Negli anni successivi fu introdotta la privativa del macello: chi l’otteneva aveva l’esclusiva della macellazione in città e poteva vendere ogni qualità di carne però ai prezzi fissati dal comune. Nessuno senza la sua autorizzazione poteva macellare animali per la vendita a meno che lui rifiutasse di comprare quelli che gli offrivano a giusto prezzo (Calisse, 1898).
Il dottor Gaetano Torraca nel 1761 molto attento alle condizioni igieniche della città, lamentava che erbaioli, pescivendoli e macellai insudiciavano la Prima strada con i loro rifiuti e con il getto dell’acqua per pulire i loro banchi. Suggeriva ai magistrati cittadini di trasferire questi in zone cittadine meno centrali. Anni dopo, sempre lamentando la cittadinanza la mancanza di un macello cittadino, Pietro Manzi (fratello di Guglielmo) nel 1837 informava i suoi lettori che il Comune aveva approvato “i decorosi disegni di un pubblico macello e di una pubblica pescheria”. Carlo Merlo, autore di una guida turistica della città nel 1856, definiva la “carne mediocre, e però si potrebbe far venire dalla Tolfa ove è eccellente. Polli buoni. Caccia abbondante”.
A titolo statistico, riportiamo i dati della “Guida Monaci” del 1905 che registrava cinque macellerie e due negozi di pollame. I macellai erano Nicola Caravani, R. Colucci, Angelo Inesi, Vincenzo Gargiullo e la ditta Possenti Pietro & Figlio. I pollaioli erano Ulisse Caruso e Giuseppe Pizzabiocca. Nelle pagine dell’annuario erano inseriti anche gli allevatori di bestiame della città: Domenico Del Francia, ditta Guglielmi marchese Giulio, Angelo Olivieri, Venanzio Pacchiarotti e Giuseppe Rendina.
Trent’anni dopo, alla vigilia della Seconda guerra mondiale, “l’Annuario generale d’Italia e dell’Impero italiano” censiva undici macellerie, segno dell’aumento della popolazione e del miglioramento delle condizioni di vita di una parte almeno della popolazione civitavecchiese. I titolari delle attività erano: Am.
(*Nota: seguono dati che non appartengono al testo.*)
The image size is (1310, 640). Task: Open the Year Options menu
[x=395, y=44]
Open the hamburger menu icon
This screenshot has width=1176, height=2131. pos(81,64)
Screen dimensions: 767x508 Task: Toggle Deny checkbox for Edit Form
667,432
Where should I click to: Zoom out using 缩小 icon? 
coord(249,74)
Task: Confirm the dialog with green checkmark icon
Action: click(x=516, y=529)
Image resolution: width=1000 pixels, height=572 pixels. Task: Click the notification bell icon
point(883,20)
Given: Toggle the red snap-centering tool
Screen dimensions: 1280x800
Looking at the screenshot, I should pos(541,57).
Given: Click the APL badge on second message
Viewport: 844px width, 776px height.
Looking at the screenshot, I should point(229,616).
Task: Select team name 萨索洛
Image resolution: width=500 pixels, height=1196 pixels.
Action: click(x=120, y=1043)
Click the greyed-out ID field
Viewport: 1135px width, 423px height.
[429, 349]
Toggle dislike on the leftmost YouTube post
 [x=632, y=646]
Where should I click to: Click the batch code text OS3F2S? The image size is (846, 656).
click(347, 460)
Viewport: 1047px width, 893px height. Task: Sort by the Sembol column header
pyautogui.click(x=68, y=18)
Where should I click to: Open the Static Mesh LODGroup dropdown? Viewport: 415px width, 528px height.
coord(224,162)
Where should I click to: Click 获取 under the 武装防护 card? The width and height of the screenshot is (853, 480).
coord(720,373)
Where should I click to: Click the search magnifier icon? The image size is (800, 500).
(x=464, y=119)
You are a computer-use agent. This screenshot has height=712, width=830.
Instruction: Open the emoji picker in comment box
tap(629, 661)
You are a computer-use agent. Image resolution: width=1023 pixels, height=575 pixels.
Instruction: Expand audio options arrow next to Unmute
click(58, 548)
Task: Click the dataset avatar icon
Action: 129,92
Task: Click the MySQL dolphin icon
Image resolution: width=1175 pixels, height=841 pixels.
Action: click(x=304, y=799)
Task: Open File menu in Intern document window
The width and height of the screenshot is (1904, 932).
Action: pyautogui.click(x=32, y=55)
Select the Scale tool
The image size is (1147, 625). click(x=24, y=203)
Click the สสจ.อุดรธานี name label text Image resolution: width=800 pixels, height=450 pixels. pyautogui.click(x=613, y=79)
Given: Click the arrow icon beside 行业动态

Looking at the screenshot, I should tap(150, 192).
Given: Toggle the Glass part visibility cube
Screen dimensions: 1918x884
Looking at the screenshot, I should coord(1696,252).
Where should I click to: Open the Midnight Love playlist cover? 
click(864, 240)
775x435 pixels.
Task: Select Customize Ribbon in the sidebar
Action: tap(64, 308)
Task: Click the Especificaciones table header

Caravani, Carlo Colucci, G. Isgrò, Erina Di Pinto, E. Colucci, Antonino Isgrò, Aleo Stenti, Pietro Nieddu, Raff. Randelli, Alfredo Vergati e Alberto Vergati.
Gli allevatori di bestiame erano rimasti cinque ma alcuni nomi erano cambiati: la ditta Guglielmi marchese Giulio, la ditta Angelo Olivieri & Figli; Sante Olivieri, G. Bottega, Giuseppe Turci.
La storia della macelleria civitavecchiese è plurisecolare e stimolante, ricca di particolari che mettono in luce quello che mangiavano i nostri predecessori nei tempi antichi. Lo Statuto del 1451 si conferma indispensabile per conoscere la realtà quotidiana vissuta in città. In questo almanacco ne abbiamo riportato alcuni stralci.
Chiudo augurando buon appetito ai lettori e dedicando queste righe agli amici macellai, Diego e Marco in particolare.